__What you are asked to do__. Reply only with how many lines below contain "Given".

__Dataset extract__.
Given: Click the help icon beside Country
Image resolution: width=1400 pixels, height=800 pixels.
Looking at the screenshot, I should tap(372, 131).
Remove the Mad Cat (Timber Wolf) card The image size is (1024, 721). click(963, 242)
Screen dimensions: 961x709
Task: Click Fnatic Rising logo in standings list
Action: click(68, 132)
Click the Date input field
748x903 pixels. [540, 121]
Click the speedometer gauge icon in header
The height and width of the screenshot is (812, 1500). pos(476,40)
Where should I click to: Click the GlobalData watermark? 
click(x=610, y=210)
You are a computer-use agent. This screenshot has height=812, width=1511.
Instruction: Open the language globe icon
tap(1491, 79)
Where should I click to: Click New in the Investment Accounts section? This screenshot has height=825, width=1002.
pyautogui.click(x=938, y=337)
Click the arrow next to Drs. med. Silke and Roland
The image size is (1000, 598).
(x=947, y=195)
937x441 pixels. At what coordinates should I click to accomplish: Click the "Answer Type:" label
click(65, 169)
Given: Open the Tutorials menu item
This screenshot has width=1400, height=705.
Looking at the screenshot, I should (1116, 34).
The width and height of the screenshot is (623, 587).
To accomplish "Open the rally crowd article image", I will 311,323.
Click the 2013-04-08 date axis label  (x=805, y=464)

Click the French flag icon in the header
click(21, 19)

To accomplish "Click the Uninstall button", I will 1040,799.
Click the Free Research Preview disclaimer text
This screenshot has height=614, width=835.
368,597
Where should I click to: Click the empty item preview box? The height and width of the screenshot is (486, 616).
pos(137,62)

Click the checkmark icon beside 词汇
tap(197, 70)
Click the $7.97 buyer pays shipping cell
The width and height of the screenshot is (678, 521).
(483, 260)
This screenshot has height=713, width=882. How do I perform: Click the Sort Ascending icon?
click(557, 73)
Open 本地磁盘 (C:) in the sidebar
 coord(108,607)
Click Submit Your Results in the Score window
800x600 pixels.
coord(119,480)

__Answer to the problem__. 2